Even if you trust them on privacy or are willing to let them analyze your emails in exchange for some feature, there are very few companies that I trust to handle my email securely.

If a hacker gained access to my Gmail access tokens, they're a password reset link away from taking over most of my other online accounts and probably more than a few banking accounts. And then deleting the password reset emails.

Having worked for large and small companies (including ones that handle emails), security is always second (or third) compared to other business priorities. It takes a large effort to make sure everything is locked down and most companies don't have the skills, resources, and commitment to properly secure everything even if they nominally claim that security is important.


My lack of trust is the sole reason I never had email on my phone until a few months ago. I moved to ProtonMail and I use their app (which is great). I trust them. It's possible I'm wrong, but I know how they make money and if I use them long enough I'll be a paying customer when my free space runs out. They also open-sourced their codebase and I have a friend in law enforcement who has delivered warrants to them and they truly don't keep any data or have access to emails at all.

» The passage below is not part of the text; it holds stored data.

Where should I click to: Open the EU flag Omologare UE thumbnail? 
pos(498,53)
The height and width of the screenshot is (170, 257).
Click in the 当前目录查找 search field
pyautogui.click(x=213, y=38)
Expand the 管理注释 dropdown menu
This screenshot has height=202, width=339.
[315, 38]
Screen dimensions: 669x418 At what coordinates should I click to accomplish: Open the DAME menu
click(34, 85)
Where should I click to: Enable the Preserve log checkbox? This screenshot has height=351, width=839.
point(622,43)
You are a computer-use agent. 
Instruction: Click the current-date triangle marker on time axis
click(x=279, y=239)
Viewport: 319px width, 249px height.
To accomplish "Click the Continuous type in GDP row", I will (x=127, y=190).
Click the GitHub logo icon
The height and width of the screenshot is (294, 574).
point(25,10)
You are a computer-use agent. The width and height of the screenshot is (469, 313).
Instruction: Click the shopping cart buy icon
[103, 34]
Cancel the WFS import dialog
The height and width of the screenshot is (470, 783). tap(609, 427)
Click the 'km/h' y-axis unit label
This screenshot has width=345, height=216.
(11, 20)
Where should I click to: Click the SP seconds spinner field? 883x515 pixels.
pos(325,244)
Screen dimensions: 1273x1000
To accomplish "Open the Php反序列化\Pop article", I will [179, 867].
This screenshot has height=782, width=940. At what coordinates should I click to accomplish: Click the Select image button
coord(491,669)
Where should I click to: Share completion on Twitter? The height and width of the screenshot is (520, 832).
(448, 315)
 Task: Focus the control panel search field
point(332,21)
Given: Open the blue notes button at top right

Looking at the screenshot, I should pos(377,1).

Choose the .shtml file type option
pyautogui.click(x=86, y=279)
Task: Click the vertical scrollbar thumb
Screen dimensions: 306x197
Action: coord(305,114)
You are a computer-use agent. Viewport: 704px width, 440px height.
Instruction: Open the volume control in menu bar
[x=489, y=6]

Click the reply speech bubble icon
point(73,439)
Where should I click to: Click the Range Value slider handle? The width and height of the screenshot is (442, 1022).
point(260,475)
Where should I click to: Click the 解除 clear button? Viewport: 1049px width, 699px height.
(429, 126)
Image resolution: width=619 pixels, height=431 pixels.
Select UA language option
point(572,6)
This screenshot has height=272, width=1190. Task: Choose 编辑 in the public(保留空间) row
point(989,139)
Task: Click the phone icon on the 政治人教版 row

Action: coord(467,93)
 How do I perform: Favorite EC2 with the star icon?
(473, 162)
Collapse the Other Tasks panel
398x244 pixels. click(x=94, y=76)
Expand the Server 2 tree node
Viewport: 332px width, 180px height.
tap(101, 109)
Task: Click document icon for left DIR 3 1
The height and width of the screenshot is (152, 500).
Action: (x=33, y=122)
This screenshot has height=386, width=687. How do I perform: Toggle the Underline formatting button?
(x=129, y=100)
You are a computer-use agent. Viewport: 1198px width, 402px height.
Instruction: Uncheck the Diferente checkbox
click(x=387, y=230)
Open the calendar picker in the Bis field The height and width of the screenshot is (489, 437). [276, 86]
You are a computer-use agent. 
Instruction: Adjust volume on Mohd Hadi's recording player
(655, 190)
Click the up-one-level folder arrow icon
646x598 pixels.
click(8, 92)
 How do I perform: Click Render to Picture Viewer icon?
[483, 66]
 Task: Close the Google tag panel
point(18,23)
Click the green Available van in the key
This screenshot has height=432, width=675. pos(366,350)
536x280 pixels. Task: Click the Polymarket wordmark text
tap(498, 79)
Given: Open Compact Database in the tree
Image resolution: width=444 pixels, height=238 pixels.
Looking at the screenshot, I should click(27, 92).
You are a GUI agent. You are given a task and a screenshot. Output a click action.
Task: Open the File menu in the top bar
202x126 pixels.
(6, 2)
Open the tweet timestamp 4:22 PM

Most privacy policies are in legalese, and hard experience has shown that what I, as a non-lawyer, think they say is quite often very different from what they actually say.

As a result, I gave up bothering to read them unless they're one or two paragraphs long. I simply assume they say what 90% of them really say: they can take any data they like, do whatever they like with it, and they can unilaterally change the agreement any time they want.


If something is free on the internet, there is a good chance you are the product.


And if you're paying for something on the internet, there is a good chance that you are the product.


for the most part, these days, if you're on the internet you are the product.


>Edison

Are there really no good open source email clients on iphones?


The app review process can be very time-consuming. I imagine this is at least part of the reason there are not more open-source apps on iOS.

Also, there's no way to change your default mail client, so that makes it somewhat less likely that we'd see someone develop one of these.


The HN title of this article, cf. the true title on the vice.com web page, fails to consider that this article is also about the companies that sell data derived from scraping the contents of email. Arguably the sellers are more interesting here as they are the ones doing the scraping and creating the market.


Someone changed the title. The original submission title matched the article title [1]. Feels like an intentional re-characterization to place the blame on the ones purchasing the data, as opposed to the ones harvesting and selling. This journalist is the same who exposed Jumpshot [2] for similar tactics (selling highly-sensitive user-level data), and a few days later the entire company (~230 employees) shut down.

I asked about a similar problem [3] on a "Who's Hiring" last week to a YC-funded company and dang was quick to detach that comment, as it was off-topic for the context of the thread.

[1] https://www.google.com/search?q=site%3Anews.ycombinator.com+...

[2] https://www.vice.com/en_us/article/qjdkq7/avast-antivirus-se...

[3] https://news.ycombinator.com/item?id=22229267


It seems it's time again for the reminder that if you aren't paying you are the product, not the customer. I don't understand how people don't understand this in 2020, after at least 2 decades of this nonsense. Or do they just not care?